A group weblog for Oakland A's fans
Friday, February 20, 2004
Forst elevated to Assistant GM
No surprise here, but the A's announced today that David Forst has been promoted to the role of assistant general manager to replace Paul DePodesta, now GM of the Dodgers. Everything I've heard about Forst is good, so I have high hopes for him; like I mentioned earlier, the real question is who will replace Forst, and who will replace them, etc.
No surprise here, but the A's announced today that David Forst has been promoted to the role of assistant general manager to replace Paul DePodesta, now GM of the Dodgers. Everything I've heard about Forst is good, so I have high hopes for him; like I mentioned earlier, the real question is who will replace Forst, and who will replace them, etc.
Thursday, February 19, 2004
Staring Down Conventional Wisdom
Sabermetrics is defined by Bill James as "the search for objective knowledge about baseball."

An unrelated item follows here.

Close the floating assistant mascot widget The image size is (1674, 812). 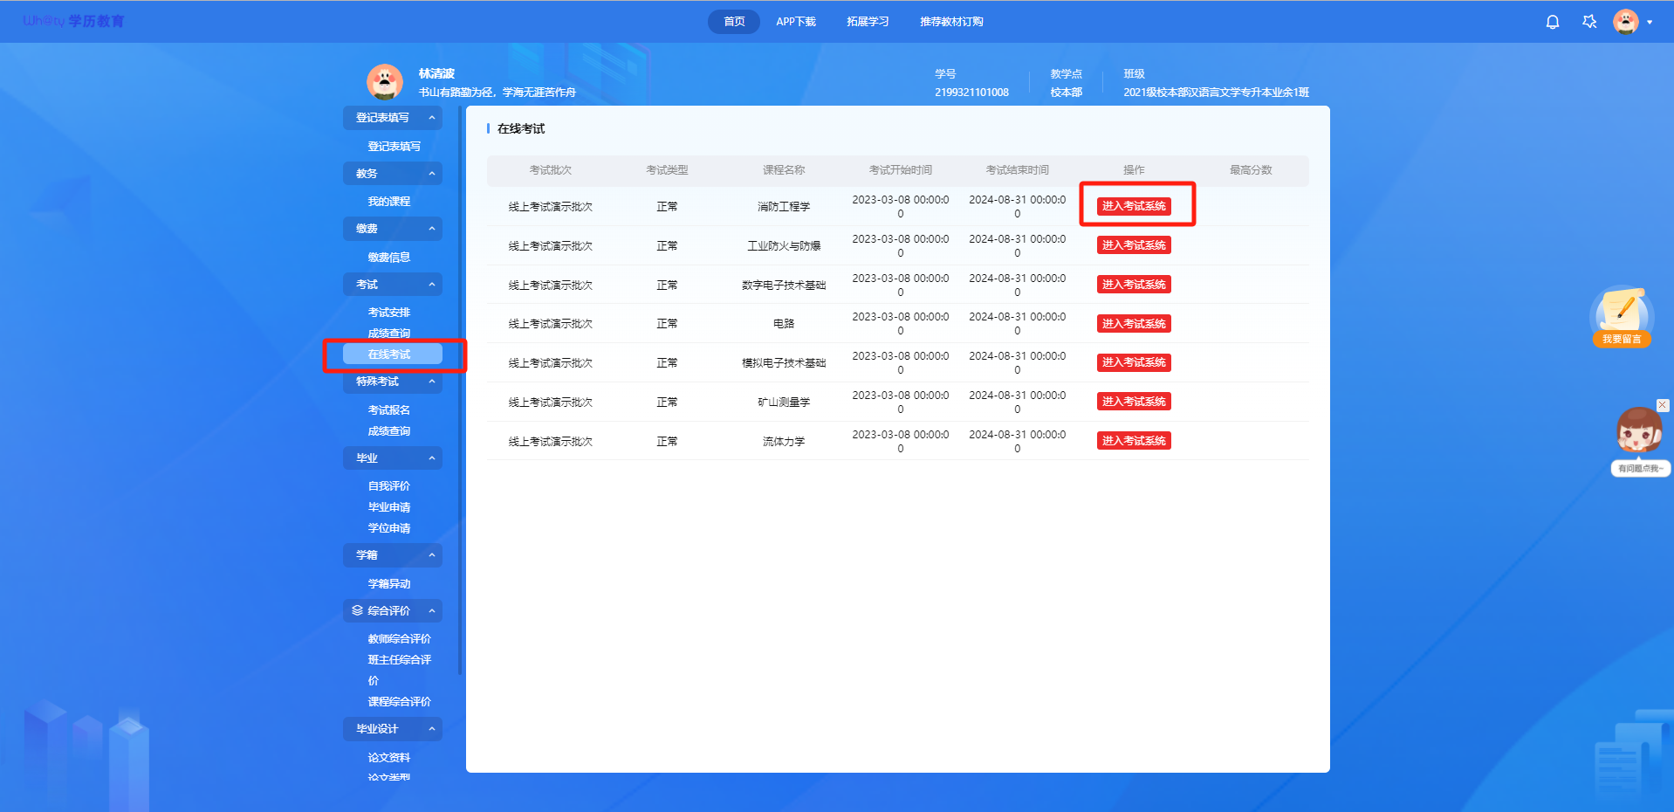coord(1663,405)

I’ve been wanting to write something about sabermetrics for a while. The A’s pride themselves at looking at things objectively and trying to find ways to succeed that other teams may have missed. Terry Gross on NPR asked Michael Lewis, the author of Moneyball, if he thought it was sad that a player could be reduced to only his numbers. Michael Lewis almost choked answering the question: “no, what’s sad is the idea that the Yankees can just buy a championship. Low budget teams succeeding because they are smart is great.” Amen, brother.
I had some ideas about players stats I was going to provide as evidence that I could use a spreadsheet and unearth something Neyeresque or Gleemanlike and profound about predicting the value of a player or outcome of this season. I didn’t get that done yet, but I did come up with something. Quick, what do these players have in common?
Ryan Ludwick, Indians
Cody Ross, Tigers
Jason Lane, Astros
One thing is they are all on the 40-man roster of a major league team, another thing is that they all play outfield, but the unique thing is that they all throw left-handed and bat right-handed. The only position players in the majors who do that. Why some people are left-handed and most right-handed, roughly 10%/90%, isn’t fully understood. Probably even less understood is why some people do some things one handed and other things with the other hand. Barry Zito, like me, throws and bats left, but writes and plays guitar right-handed. But I am a 38 year old from Minnesota without a curveball.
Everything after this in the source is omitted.